The primary objective of the Set 2 rule is to increase the use of domestically produced biofuels, including ethanol, biodiesel, and renewable diesel. By doing so, EPA aims to reduce reliance on foreign oil while creating a more stable and predictable market for American agricultural products. The agency claims that the rule will generate $31 billion in value for corn and soybean oil markets in 2026, increase net farm income by $3–4 billion, and contribute more than $10 billion to rural economies, to support over 100,000 jobs. These estimates would equate to roughly $4,400 to each corn– and soy-producing farm owner in the US. The rule is also framed as a major step toward energy security, with EPA projecting that increased biofuel use will reduce US oil imports by approximately 300,000 barrels per day across 2026 and 2027. Biopropane/renewable propane production was not mentioned directly, but crop-based biopropane producers may be able to benefit under the new rule.

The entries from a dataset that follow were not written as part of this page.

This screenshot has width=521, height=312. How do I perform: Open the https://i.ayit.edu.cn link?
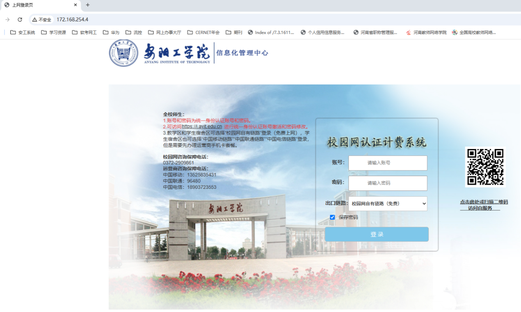click(x=202, y=126)
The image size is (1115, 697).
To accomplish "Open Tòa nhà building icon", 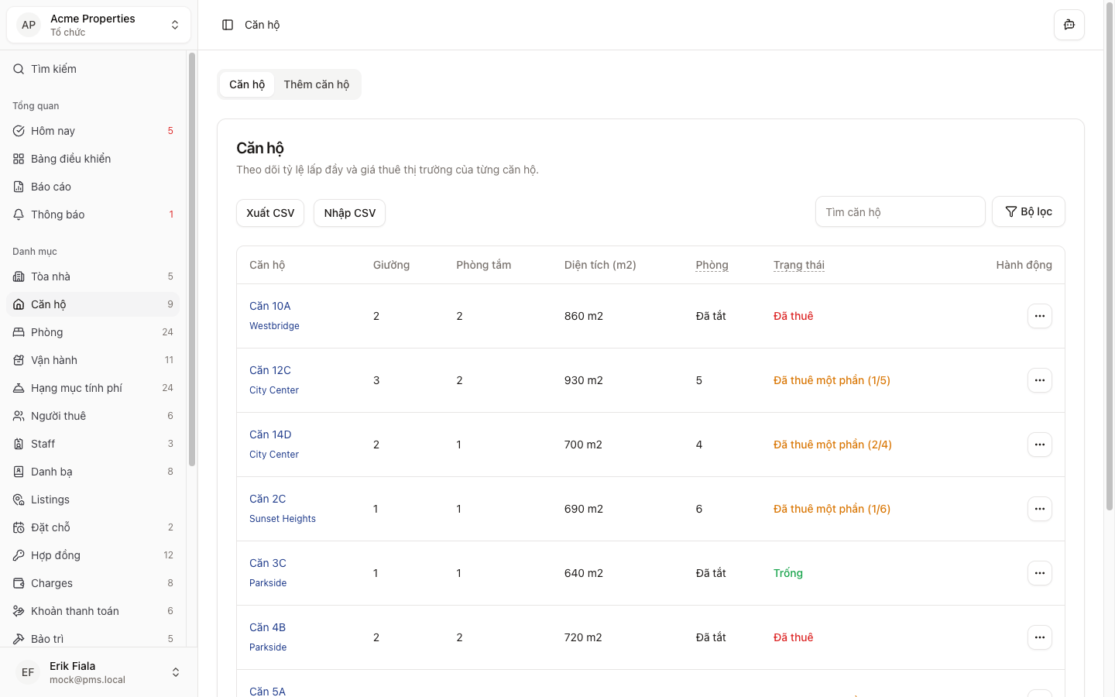I will pyautogui.click(x=19, y=276).
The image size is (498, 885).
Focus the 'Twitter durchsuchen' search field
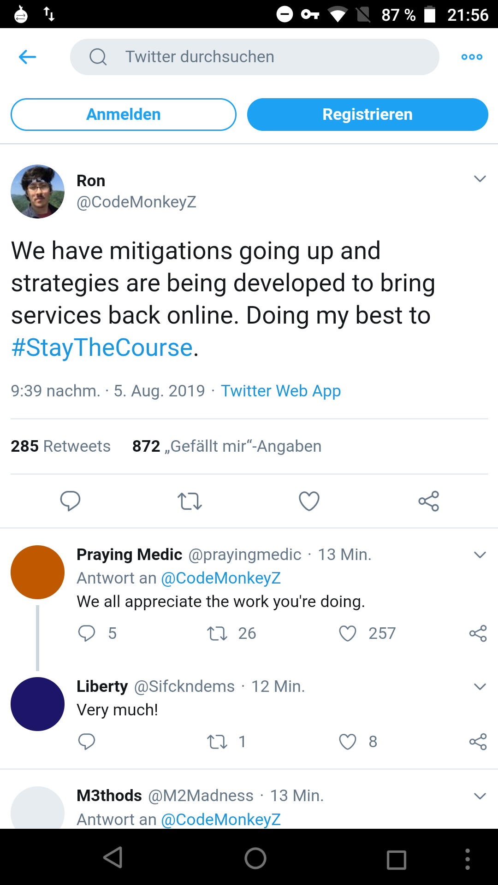pyautogui.click(x=255, y=57)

To meet the new goals, biodiesel and renewable diesel production must increase by more than 60% compared to 2025 levels. Meanwhile, the rule maintains the 15-billion-gallon requirement for conventional ethanol, providing continued stability for corn growers and ethanol producers. The EPA has removed renewable electricity infrastructure from eligibility under the RFS, emphasizing that the Clean Air Act focuses on liquid and gaseous fuels rather than electrification. This change reflects a shift away from prior efforts to incorporate electric vehicle infrastructure into the program. EPA also addressed Small Refinery Exemptions by finalizing a 70% reallocation of previously exempted blending obligations (from 2023–2025) into the 2026 and 2027 compliance years; this approach is intended to balance biofuel demand with maintaining a stable credit market.
Looking ahead, the rule introduces a new provision beginning in 2028, under which foreign-produced fuels and feedstocks will receive only half the compliance value of US-produced biofuels. This measure is designed to incentivize domestic production and ensure that American farmers benefit more directly from the program. These measures are likely to significantly expand the share of biofuels production in the total national agricultural output for the remainder of the Trump presidency. Coupled with increasing shares of biofuels in clean-energy infrastructure projects, biofuels may enjoy a protected, favored status through 2028.
Overall, the “Set 2” rule significantly expands the Renewable Fuel Standard, prioritizing domestic agriculture, increasing biofuel production, and reinforcing the Trump Administration’s goals for US energy independence.